• Page:
[Start]

The code for the consumer can be found below:
# pip install pyspark==3.3.2
# LIBRARIES
import os
import time
import random
import pyspark
from pyspark.sql import SparkSession
from pyspark.sql.functions import *
from pyspark.ml.feature import Normalizer, StandardScaler
from platform import python_version
print('Author: Helio Ribeiro')
print('Python version:', python_version())
print('\nPackage versions:')
%reload_ext watermark
%watermark --iversions
Author: Helio Ribeiro Python version: 3.9.12 Package versions: numpy : 1.21.5 kafka : 2.0.2 pyspark: 3.3.2 pandas : 1.4.2 sys : 3.9.12 (main, Jun 1 2022, 06:34:44) [Clang 12.0.0 ]
# KAFKA SERVER & TOPICNAME
SERVER = 'localhost:9092'
TOPIC = "heliospotifyproject"
# SPARK CONNECTORS FOR KAFKA
spark_jars = ("{},{},{},{},{}".format(os.getcwd() + "/jars/spark-sql-kafka-0-10_2.12-3.2.1.jar",
os.getcwd() + "/jars/kafka-clients-2.1.1.jar",
os.getcwd() + "/jars/spark-streaming-kafka-0-10-assembly_2.12-3.3.2.jar",
os.getcwd() + "/jars/commons-pool2-2.8.0.jar",
os.getcwd() + "/jars/spark-token-provider-kafka-0-10_2.12-3.1.2.jar"))

[End]

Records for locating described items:
[Start]

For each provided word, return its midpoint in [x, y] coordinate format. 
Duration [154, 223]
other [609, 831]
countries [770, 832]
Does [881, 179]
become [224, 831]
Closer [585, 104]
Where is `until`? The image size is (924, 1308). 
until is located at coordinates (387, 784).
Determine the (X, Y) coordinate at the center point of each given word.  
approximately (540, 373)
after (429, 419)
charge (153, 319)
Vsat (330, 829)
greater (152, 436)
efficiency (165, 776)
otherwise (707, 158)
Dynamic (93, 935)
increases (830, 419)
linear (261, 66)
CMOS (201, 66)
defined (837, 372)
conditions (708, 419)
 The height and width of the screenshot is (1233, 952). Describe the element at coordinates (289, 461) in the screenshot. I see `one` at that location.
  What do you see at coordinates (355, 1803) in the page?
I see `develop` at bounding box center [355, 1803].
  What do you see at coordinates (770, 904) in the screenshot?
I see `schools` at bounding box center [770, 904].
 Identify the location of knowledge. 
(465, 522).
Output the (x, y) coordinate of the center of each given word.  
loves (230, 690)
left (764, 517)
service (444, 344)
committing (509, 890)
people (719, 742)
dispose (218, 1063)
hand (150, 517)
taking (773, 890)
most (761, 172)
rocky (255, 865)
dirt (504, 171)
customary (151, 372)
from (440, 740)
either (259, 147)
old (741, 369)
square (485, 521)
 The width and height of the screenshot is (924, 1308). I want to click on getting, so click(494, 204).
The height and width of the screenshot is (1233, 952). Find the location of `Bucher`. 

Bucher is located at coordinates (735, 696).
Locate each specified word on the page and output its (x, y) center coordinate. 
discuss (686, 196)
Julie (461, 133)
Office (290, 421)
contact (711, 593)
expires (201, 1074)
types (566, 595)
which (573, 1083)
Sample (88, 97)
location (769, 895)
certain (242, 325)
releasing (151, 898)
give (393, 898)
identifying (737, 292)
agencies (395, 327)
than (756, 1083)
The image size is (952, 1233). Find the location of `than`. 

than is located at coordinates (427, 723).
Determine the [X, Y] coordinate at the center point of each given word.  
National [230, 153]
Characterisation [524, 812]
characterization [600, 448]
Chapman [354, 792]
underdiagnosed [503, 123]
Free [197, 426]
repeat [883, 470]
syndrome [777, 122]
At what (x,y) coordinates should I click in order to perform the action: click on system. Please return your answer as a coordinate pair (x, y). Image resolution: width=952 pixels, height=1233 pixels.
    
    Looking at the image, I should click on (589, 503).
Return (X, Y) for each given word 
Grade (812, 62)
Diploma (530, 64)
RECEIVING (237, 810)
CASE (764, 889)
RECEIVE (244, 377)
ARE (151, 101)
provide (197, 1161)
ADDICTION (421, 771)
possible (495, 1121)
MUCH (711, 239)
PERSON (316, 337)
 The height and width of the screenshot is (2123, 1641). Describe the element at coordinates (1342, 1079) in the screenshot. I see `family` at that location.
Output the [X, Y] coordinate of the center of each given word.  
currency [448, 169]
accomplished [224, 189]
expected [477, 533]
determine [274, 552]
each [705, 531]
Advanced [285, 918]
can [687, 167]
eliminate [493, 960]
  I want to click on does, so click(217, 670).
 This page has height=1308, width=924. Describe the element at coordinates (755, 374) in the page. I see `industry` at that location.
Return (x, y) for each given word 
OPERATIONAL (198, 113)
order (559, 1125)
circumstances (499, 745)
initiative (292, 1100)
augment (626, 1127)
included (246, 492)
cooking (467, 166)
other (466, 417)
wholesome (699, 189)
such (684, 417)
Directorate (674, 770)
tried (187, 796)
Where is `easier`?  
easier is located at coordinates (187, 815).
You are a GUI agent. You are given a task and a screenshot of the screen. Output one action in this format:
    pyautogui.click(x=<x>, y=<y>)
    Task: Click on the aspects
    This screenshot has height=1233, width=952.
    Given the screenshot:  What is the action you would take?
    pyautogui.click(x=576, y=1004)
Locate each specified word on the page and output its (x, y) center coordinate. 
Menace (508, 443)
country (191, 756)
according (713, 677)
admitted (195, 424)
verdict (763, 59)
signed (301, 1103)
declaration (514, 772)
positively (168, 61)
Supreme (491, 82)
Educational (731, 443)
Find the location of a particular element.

[End]

• Required tasks:
1) Reproduce the stretch of the Kafka consumer code from "The code for" through "print('Author: Helio Ribeiro')".
2) Pick up the Kafka consumer code after its last line and continue it.

• Answers provided:
1)
The code for the consumer can be found below:
# pip install pyspark==3.3.2
# LIBRARIES
import os
import time
import random
import pyspark
from pyspark.sql import SparkSession
from pyspark.sql.functions import *
from pyspark.ml.feature import Normalizer, StandardScaler
from platform import python_version
print('Author: Helio Ribeiro')

2)
# INITIALIZE SPARK SESSION
spark = SparkSession \
.builder \
.config("spark.jars", spark_jars) \
.appName("heliospotifyproject") \
.getOrCreate()
24/02/14 04:02:16 WARN Utils: Your hostname, Helios-MacBook-Pro.local resolves to a loopback address: 127.0.0.1; using 192.168.0.6 instead (on interface en0) 24/02/14 04:02:16 WARN Utils: Set SPARK_LOCAL_IP if you need to bind to another address 24/02/14 04:02:47 WARN NativeCodeLoader: Unable to load native-hadoop library for your platform... using builtin-java classes where applicable
Setting default log level to "WARN". To adjust logging level use sc.setLogLevel(newLevel). For SparkR, use setLogLevel(newLevel).
spark.sparkContext.setLogLevel("ERROR")
# USE SPARK STREAMING FOR DATA READ AND SAVE INFO AS DATAFRAME
df = spark \
.readStream \
.format("kafka") \
.option("kafka.bootstrap.servers", SERVER) \
.option("subscribe", TOPIC) \
.option("startingOffsets", "latest") \
.load()
# SELECT TIMESTAMP COLUMN AS STRING AND SAVE IT INTO A NEW DATAFRAME
df1 = df.selectExpr("CAST(value AS STRING)", "timestamp")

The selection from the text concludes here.